-------- GIVEN INFORMATION --------

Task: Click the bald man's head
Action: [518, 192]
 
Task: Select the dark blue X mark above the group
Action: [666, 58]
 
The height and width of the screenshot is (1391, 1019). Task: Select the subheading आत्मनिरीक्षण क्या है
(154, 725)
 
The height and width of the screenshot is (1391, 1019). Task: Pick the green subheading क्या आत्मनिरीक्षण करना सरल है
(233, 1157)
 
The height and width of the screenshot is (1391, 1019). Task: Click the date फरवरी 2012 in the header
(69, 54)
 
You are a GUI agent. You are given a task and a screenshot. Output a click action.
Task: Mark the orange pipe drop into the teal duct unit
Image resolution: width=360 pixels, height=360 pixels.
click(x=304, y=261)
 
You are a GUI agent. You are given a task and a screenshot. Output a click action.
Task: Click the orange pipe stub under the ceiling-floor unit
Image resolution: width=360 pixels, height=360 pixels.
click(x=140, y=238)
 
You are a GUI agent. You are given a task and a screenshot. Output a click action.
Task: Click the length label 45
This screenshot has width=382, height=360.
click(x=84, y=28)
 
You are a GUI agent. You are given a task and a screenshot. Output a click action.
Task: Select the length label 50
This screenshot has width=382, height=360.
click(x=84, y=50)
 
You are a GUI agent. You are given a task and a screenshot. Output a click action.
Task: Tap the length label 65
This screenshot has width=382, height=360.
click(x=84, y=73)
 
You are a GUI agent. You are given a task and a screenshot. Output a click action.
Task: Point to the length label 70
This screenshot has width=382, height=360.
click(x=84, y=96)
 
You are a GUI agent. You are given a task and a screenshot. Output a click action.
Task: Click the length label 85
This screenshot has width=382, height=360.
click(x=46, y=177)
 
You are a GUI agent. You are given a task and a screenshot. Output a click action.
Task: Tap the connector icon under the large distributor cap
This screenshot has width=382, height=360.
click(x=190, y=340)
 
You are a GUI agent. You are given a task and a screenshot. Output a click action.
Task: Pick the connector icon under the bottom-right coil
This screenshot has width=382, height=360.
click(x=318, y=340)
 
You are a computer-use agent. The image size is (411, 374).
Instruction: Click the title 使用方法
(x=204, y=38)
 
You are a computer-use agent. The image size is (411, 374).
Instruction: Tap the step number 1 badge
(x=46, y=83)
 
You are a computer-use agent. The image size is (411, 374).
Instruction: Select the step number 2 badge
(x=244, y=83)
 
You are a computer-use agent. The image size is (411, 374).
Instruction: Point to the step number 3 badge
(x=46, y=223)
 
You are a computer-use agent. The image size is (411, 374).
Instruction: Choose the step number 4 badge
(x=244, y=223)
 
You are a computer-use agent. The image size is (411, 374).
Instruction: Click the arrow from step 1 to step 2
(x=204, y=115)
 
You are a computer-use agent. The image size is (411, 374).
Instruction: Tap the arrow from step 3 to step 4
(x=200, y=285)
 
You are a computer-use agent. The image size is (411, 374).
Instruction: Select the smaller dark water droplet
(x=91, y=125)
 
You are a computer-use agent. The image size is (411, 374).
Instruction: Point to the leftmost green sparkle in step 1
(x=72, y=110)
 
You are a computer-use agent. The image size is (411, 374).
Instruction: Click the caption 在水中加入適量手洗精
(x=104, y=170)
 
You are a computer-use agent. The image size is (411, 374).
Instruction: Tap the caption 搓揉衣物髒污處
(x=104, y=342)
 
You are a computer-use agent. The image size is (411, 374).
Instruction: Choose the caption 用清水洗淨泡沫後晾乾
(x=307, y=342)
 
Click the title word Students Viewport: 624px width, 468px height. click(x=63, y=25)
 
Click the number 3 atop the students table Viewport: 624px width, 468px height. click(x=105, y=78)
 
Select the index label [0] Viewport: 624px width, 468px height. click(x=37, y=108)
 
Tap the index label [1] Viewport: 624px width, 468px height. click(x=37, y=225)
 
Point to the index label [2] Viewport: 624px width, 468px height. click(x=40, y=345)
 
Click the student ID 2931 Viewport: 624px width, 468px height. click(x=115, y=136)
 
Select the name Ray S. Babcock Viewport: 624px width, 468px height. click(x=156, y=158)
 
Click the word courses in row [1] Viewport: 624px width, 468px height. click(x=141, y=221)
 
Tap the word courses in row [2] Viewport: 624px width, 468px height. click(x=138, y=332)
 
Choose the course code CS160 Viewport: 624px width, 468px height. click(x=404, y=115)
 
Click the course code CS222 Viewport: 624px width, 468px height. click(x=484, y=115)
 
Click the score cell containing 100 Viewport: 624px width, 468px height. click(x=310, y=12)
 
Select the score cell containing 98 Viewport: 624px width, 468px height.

--------

* **TASK TO CARRY OUT**: Shift every coordinate in the answers up by 4 and write the lines out again with their requests, starting with the line containing "करना सरल है" and going on through the line containing "click(x=140, y=238)", both included.

* **COMPLETED EXERCISE**:
The height and width of the screenshot is (1391, 1019). Task: Pick the green subheading क्या आत्मनिरीक्षण करना सरल है
(237, 1161)
 
The height and width of the screenshot is (1391, 1019). Task: Click the date फरवरी 2012 in the header
(73, 58)
 
You are a GUI agent. You are given a task and a screenshot. Output a click action.
Task: Mark the orange pipe drop into the teal duct unit
Image resolution: width=360 pixels, height=360 pixels.
click(x=308, y=265)
 
You are a GUI agent. You are given a task and a screenshot. Output a click action.
Task: Click the orange pipe stub under the ceiling-floor unit
Image resolution: width=360 pixels, height=360 pixels.
click(x=144, y=242)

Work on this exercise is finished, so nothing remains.